An agreement to waive tenure rights as part of the original *500employment contract cannot be upheld by analogy to cases involving settlements. In those cases the court must reconcile the policy underlying the statute with the "competing public policy favoring the nonjudicial resolution of legal claims” (Matter of Abramovich v Board of Educ., 46 NY2d 450, 455). In addition the "waiver serves as the quid pro quo for countervailing benefits” (Matter of Abramovich v Board of Educ., supra, at p 455). Here, however, there is no policy competing with the policy underlying the tenure laws. The "agreement” made at the time of hire did not settle an existing dispute, nor did it simply and reasonably provide for a substitute forum in the event of future disputes. It served only as a complete surrender of rights conferred by the Legislature. The petitioner, in fact, received nothing in exchange — except public employment without the tenure rights granted others similarly employed.
The law has always distinguished between waivers made in the course of litigation and those included in the original contract or obligation, if the rights sought to be waived are based on public policy. When the original contract also includes a complete waiver of rights conferred by statute, there is a greater likelihood that it "was the result of ignorance, improvidence, an unequal bargaining position or was simply unintended” (Kassner & Co. v City of New York, 46 NY2d 544, 551). Thus it is a long-standin'g principle of general application that a party cannot "in advance, make a valid promise that a statute founded in public policy shall be inoperative” (Shapley v Abbott, 42 NY 443, 452; Wood Co. v Horgan, 291 NY 422, 426; Kassner & Co. v City of New York, supra; Crocker v Ireland, 235 App Div 760; Pine v Okoniewski, 256 App Div 519). There can be no doubt that this principle should apply to the terms of public employment. Indeed the Legislature has expressly provided that no public official may require a candidate for employment to waive any civil service rights (Civil Service Law, § 96).
The majority, of course, has not cited any authority which would permit the hiring of a public employee on condition that he or she waives tenure rights. It is doubtful that any court has upheld the practice since the adoption of the modern statutes governing civil service. It is no longer accepted that public employees may be terminated at the will of those who appointed them. The modern statutes, conferring rights and benefits on public employees, represent a legislative deter*501mination that uniformity and equality in the classification and retention of public employees is essential to insure competent public service (see, e.g., People ex rel. Callahan v Board of Educ., 174 NY 169).

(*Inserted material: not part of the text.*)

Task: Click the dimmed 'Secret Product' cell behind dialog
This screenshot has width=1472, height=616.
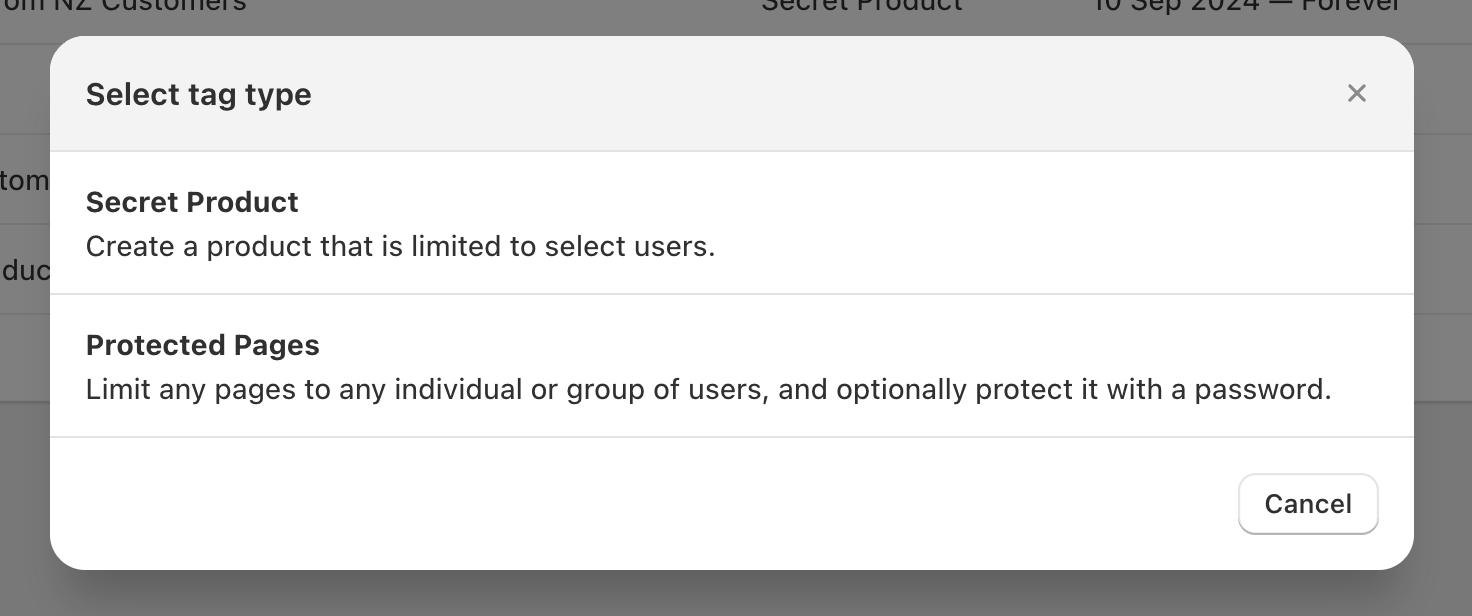Action: [x=862, y=6]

Thus there is no reason why officials who are charged with hiring public employees should be permitted to demand waivers, or insist that they accept employment on terms other than those provided by the Legislature. Today’s decision permitting the hiring of classless, rightless public employees, who are once again subject completely to the whim of hiring officials, subverts the legislative policy underlying the civil service statutes and leaves the law in this important area of public service in disarray.
Significantly the school district does not make such a drastic argument. It does not" claim that it could demand that petitioner waive her tenure rights as a condition of employment or that the employment letter should be so construed. It argues that she was not appointed to a tenure-bearing position and that the employment letter therefore correctly reflects her status.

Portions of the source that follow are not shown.